▶ EXERCISE DESCRIPTION
Return every line of the listing below word for word, leaving out the pictures.

▶ THE INPUT

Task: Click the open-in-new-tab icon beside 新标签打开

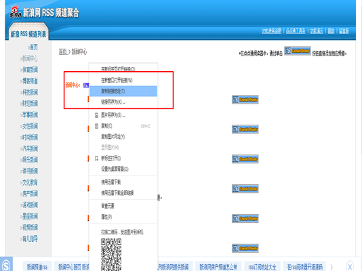Action: click(x=97, y=159)
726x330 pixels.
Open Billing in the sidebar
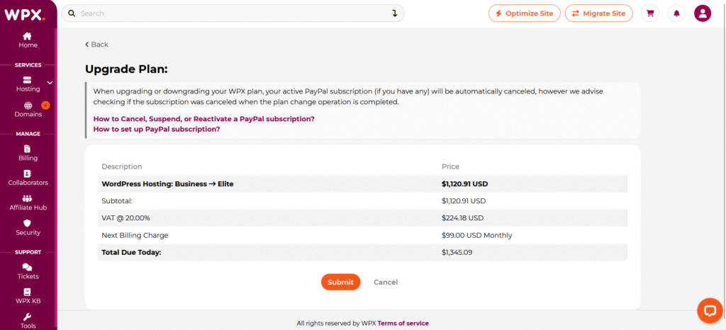coord(28,153)
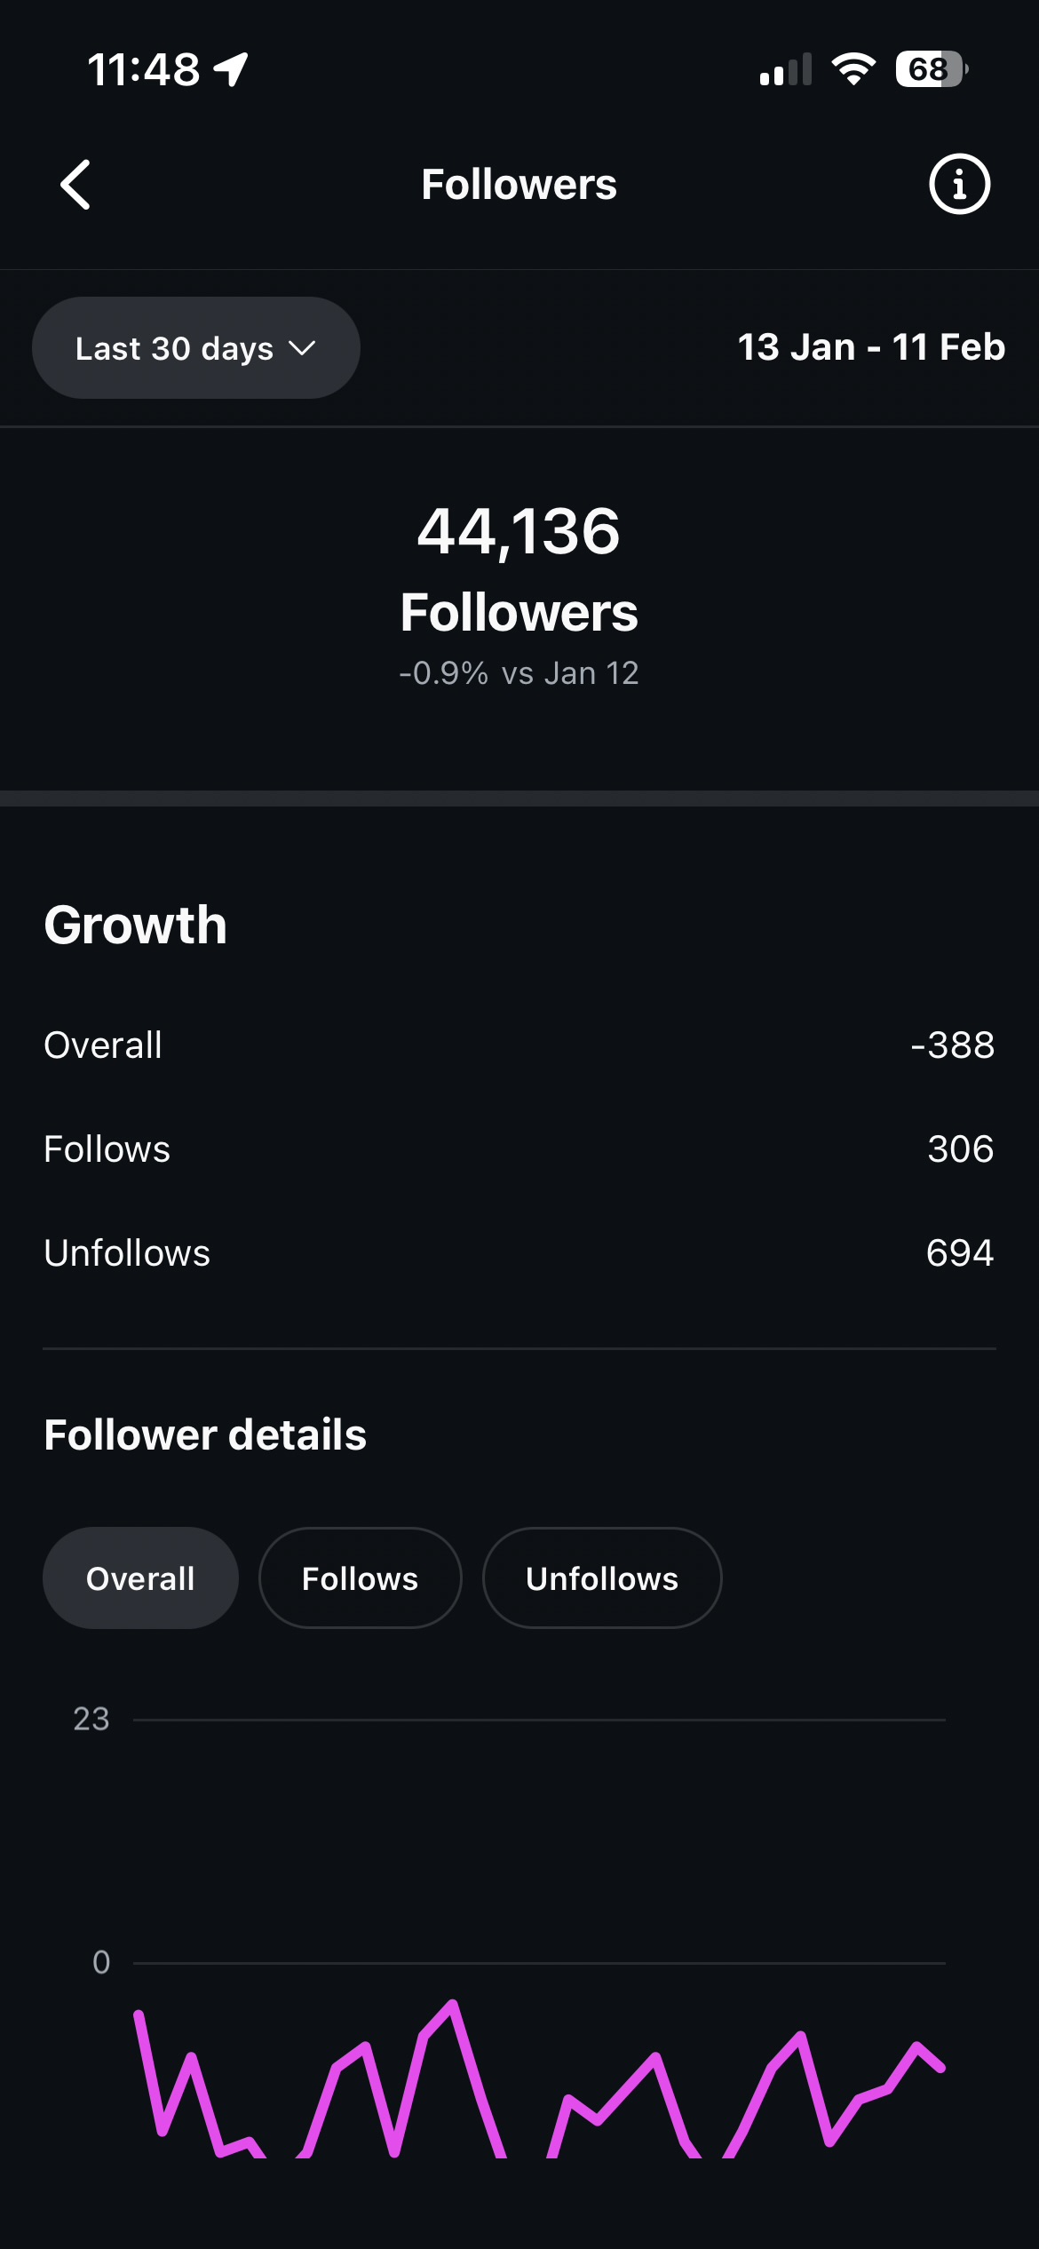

▶ RIGHT ANSWER
Task: Click the open-in-new-tab icon beside 新标签打开

Action: click(x=97, y=159)
726x330 pixels.
Open Billing in the sidebar
coord(28,153)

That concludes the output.